This is the problem of simultaneity between left and right images, and there are two parts. The first is ensuring that left and right images are captured simultaneously (or very close to one another) when the input is a pair of cameras. The second is ensuring that these images are subsequently displayed simultaneously. These problems are together solved by correlating frames in a movie.
The latter problem has the property that frames captured at slightly different times may still have a satisfactory appearance. As such, provisions should be considered which allow the output end to decide which frames are to be correlated.
Two main techniques for correlating frames are available -- identifying correlated left and right frames with a common tag, and correlating the initial frames and subsequently pairing the -th left and right frames together. Determining the exact advantages, disadvantages and suitability of these techniques will require experimentation with the system.

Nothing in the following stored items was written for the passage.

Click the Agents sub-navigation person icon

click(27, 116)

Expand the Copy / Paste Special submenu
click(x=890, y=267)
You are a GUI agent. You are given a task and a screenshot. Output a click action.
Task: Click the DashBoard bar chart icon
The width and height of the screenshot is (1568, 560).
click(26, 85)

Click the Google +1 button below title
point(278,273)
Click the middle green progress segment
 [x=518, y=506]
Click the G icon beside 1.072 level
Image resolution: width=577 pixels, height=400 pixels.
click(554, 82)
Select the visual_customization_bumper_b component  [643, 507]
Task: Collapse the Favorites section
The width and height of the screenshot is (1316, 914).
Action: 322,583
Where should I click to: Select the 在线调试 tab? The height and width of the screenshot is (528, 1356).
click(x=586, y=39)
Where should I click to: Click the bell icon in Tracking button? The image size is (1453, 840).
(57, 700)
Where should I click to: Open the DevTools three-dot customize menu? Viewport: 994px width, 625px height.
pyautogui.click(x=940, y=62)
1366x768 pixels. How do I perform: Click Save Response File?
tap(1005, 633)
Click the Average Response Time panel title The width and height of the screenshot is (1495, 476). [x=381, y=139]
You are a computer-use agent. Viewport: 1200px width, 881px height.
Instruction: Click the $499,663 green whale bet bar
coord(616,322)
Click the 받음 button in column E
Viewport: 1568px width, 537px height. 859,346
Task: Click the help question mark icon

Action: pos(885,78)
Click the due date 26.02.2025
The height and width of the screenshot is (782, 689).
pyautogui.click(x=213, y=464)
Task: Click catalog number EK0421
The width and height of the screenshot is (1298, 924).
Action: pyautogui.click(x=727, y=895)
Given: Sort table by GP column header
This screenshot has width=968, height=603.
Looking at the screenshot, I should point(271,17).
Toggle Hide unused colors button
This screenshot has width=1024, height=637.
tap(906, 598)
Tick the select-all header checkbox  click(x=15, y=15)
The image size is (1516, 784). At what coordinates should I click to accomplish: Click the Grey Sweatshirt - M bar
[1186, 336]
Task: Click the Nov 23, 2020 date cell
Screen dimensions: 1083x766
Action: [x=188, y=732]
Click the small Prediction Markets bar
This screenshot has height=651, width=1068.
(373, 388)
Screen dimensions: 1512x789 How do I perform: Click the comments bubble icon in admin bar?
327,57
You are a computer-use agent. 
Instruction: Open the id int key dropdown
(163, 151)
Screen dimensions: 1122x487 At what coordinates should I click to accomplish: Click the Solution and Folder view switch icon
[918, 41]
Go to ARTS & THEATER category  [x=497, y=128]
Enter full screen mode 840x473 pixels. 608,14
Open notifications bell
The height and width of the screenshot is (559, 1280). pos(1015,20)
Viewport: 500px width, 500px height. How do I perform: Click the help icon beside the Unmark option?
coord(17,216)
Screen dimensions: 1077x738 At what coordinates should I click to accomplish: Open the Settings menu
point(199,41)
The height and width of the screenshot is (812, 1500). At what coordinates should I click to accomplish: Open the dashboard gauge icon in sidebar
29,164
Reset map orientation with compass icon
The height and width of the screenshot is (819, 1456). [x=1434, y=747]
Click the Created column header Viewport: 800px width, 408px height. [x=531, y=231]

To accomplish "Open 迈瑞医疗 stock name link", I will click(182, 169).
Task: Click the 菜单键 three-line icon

When tagging frames the most obvious tag to use is systime, the number of seconds since the epoch. Modern systems are able to record this with a suitably high precision (easily supporting 30 frames per second), but this would lower portability somewhat. Also, this would introduce the question of how tags would be embedded into movie files. However, it would allow either the input or output ends to decide how close frames must be in order to be correlated. It would further aid peripheral functions, such as having two cameras begin capturing at the same systime, and determining network latencies in the system.
Another possibility is to have small heartbeat style packets sent across the network between capturing cameras, with each packet having a unique (for example, monotonically increasing integers) identifier that is subsequently used to tag the frames. However, this could place an excess strain on the network in question, possibly degrading the performance of the rest of the system, and it is also overly susceptible to varying network speeds and latencies.
Another option is correlating the first frame, and then assuming that all subsequent frames are correlated (that is, using a ``clapper-board'' technique). This would be suitable, for example, where the frame rate could be set to a fixed value. Also, the initial frames could be correlated by specifying a systime at which they are taken, or by sending a small heartbeat packet across the network, borrowing ideas from earlier solutions.